Sans nier, du reste, un prin­cipe fon­da­men­tal de la Tradition, saint Thomas en tête, à savoir que l’obéissance au don­né de la Révélation, si elle n’est pas plei­ne­ment libre et consciente, n’est pas une véri­table obéis­sance… En tout cas, on peut dis­cu­ter sur la vali­di­té his­to­rique ou non de I’ « Etat catho­lique » dans le monde d ‘aujourd’hui ; ce qui appa­raît pour le moins exa­gé­ré, c’est de faire de sa néces­si­té, un article de foi..

Mgr Lefebvre – A mon avis, les ques­tions sont insé­pa­ra­ble­ment connexes. L’acceptation du prin­cipe de la « liber­té reli­gieuse » mani­feste une vision « sub­jec­tive » de la foi. Le pape Wojtyla peut même affir­mer que le Christ est le centre du cos­mos et de l’histoire, mais en même temps per­ce­voir cette affir­ma­tion comme l’« opi­nion » per­son­nelle des catho­liques. Niant, de cette manière, le carac­tère « exclu­sif » et « catho­lique », c’est-à-dire uni­ver­sel de la foi. Non, tout cela est inac­cep­table, cela va à l’encontre de la tra­di­tion, de la foi, à l’encontre du Magistère de onze papes, de Pie VI à Pie XII .Je choi­sis de suivre ces onze papes et non les deux derniers.
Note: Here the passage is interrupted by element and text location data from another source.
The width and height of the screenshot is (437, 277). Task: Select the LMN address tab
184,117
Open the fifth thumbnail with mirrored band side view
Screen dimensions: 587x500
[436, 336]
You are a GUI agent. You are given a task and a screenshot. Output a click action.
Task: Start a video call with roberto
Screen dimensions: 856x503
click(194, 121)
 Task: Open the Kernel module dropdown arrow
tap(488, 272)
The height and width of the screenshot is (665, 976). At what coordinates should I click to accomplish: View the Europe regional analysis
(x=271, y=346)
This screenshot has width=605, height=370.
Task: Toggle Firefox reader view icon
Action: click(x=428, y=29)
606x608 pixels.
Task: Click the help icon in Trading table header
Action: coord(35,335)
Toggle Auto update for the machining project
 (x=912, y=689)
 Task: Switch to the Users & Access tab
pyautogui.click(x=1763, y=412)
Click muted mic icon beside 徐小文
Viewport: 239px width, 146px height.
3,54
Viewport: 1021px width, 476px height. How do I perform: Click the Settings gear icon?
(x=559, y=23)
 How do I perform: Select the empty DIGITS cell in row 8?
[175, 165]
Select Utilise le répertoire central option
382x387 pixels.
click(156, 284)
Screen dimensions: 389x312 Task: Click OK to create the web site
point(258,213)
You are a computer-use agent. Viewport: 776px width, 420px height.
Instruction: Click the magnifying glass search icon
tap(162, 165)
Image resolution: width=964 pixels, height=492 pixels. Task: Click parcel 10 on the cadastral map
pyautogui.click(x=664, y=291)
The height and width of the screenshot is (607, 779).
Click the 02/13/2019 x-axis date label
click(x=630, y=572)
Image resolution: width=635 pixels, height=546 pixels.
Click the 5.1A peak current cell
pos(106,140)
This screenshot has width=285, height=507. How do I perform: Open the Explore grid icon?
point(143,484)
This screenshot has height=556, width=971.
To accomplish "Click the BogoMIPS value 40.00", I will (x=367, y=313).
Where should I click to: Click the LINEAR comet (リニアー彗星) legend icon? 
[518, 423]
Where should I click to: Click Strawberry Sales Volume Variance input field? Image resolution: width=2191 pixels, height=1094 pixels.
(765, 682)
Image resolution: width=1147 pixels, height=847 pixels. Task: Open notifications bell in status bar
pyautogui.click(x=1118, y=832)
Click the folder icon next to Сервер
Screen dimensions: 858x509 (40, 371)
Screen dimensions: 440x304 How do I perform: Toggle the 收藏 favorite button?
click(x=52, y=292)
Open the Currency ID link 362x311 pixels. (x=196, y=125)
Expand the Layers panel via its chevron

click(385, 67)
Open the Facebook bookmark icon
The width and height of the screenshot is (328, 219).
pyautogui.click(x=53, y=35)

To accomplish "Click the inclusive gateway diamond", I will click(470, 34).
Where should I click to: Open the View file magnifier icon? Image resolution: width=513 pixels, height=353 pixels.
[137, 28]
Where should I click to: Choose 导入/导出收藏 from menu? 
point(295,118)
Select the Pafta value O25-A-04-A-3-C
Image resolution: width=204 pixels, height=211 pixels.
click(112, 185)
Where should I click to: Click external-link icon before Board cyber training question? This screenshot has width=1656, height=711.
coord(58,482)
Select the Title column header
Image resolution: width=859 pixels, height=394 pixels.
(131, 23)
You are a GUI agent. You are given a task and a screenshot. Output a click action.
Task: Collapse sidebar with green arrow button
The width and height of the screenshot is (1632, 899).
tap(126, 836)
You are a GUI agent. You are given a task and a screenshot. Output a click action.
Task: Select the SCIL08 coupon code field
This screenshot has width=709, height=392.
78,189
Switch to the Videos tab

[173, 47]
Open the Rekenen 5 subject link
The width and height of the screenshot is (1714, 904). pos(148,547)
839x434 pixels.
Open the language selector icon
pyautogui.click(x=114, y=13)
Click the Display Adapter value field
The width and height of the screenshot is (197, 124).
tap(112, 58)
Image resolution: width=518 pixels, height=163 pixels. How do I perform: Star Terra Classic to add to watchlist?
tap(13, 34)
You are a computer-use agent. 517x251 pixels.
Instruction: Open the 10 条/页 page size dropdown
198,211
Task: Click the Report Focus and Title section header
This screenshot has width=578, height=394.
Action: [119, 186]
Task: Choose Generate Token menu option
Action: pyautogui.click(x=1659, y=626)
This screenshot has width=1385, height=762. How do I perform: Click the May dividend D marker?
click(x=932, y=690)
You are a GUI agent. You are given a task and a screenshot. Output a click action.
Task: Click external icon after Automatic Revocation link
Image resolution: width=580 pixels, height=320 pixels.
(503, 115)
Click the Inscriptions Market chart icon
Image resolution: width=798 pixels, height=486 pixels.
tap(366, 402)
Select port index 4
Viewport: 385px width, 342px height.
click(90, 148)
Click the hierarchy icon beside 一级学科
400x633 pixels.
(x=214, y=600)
Avez-​vous sacré secrètement un évêque ?

Monseigneur, vous avez plu­sieurs fois mena­cé de sacrer un évêque qui pour­suive votre œuvre. D’aucuns pensent que vous avez déjà pro­cé­dé secrè­te­ment, à un épis­co­pat : pouvez-​vous en conscience démen­tir des rumeurs ?

Mgr Lefebvre – Oui, de la manière la plus caté­go­rique. Si je le fais, je le ferai publiquement.

Quelles cir­cons­tances devront se pro­duire pour que vous fran­chis­siez ce pas gra­vis­sime qui entraîne « ipso fac­to », l’excommunication ?

Mgr Lefebvre – J’attends un signe de la Providence. Lequel, je ne sais pas. Je ne suis pas prêt à le faire tout de suite… peut-​être d’ici un an. Mais, je veux pré­ci­ser une chose : les évêques que je sacre­rai, si j’en sacre, n’auront aucune auto­ri­té spé­ciale dans la Fraternité. Ils auraient pour seule tâche d’administrer les ordi­na­tions sacer­do­tales et de don­ner la Confirmation. Ils n’auront pas un ter­ri­toire, une région ; la juri­dic­tion de l’Ordre appar­tient au Supérieur géné­ral : c’est lui le chef de la Fraternité, qui envoie les per­sonnes et fonde les prieu­rés. Actuellement, le Supérieur géné­ral est l’abbé Schmidberger, qui a été élu par le cha­pitre géné­ral de 1982, avec un man­dat de douze ans, donc jusqu’en 1994. C’est lui qui me suc­cède comme auto­ri­té à l’intérieur de la Fraternité.

Sauf erreur de notre part, vous avez uti­li­sé le plu­riel, en par­lant de sacres épiscopaux.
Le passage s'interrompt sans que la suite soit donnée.